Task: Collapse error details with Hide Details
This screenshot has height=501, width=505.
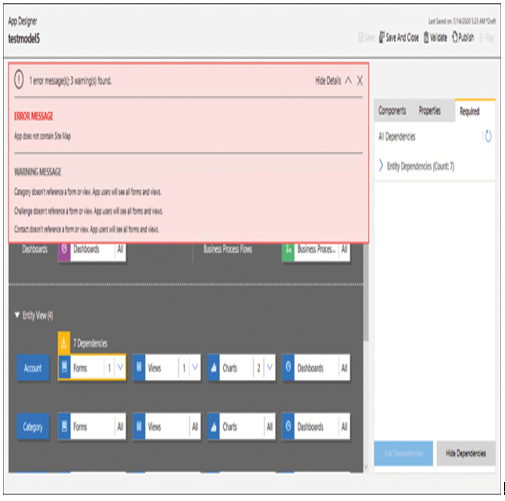Action: [333, 81]
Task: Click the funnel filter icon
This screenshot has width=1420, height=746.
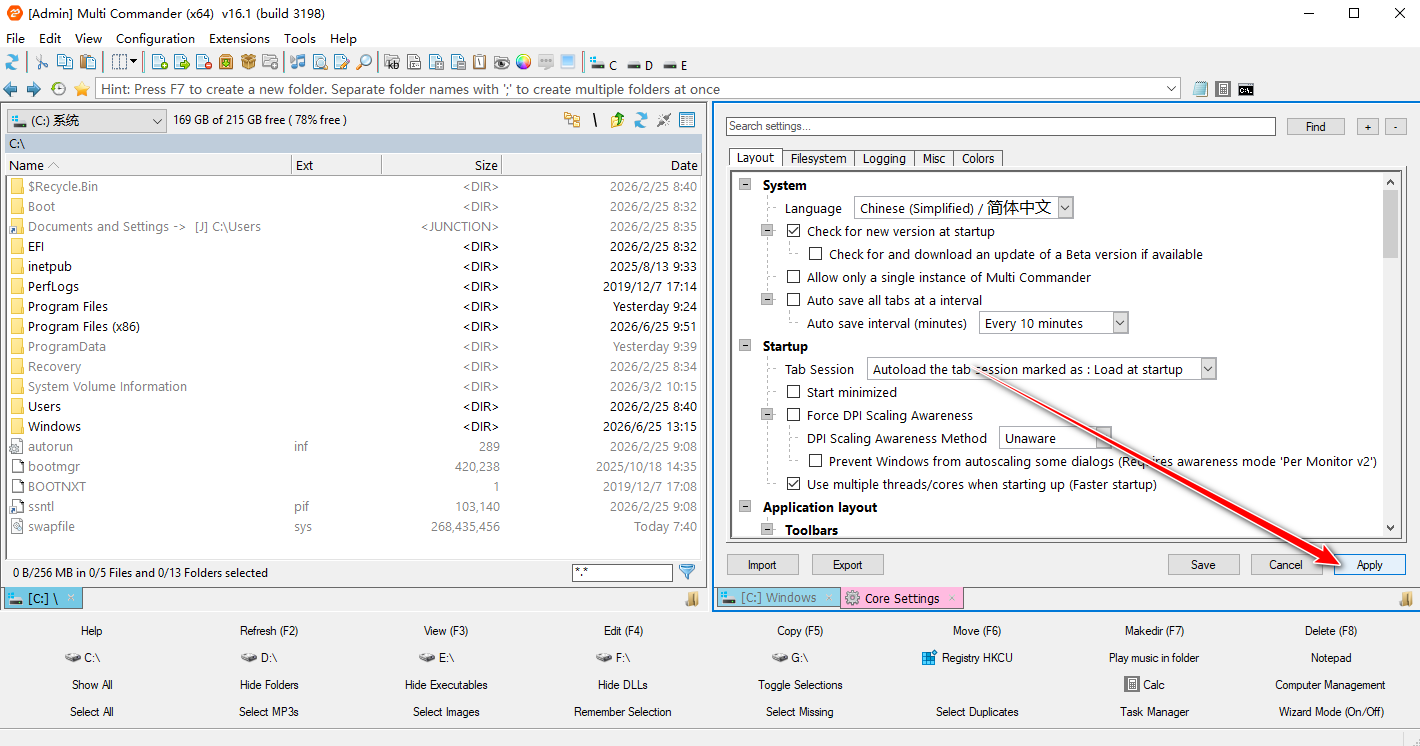Action: click(687, 572)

====

### STATED GOAL
Please rewrite the records above as a JSON list of strings, one string per line, skipping blank lines and leaving out the pictures.

### EXERCISE OUTPUT
[
  "Task: Collapse error details with Hide Details",
  "This screenshot has height=501, width=505.",
  "Action: [333, 81]",
  "Task: Click the funnel filter icon",
  "This screenshot has width=1420, height=746.",
  "Action: click(687, 572)"
]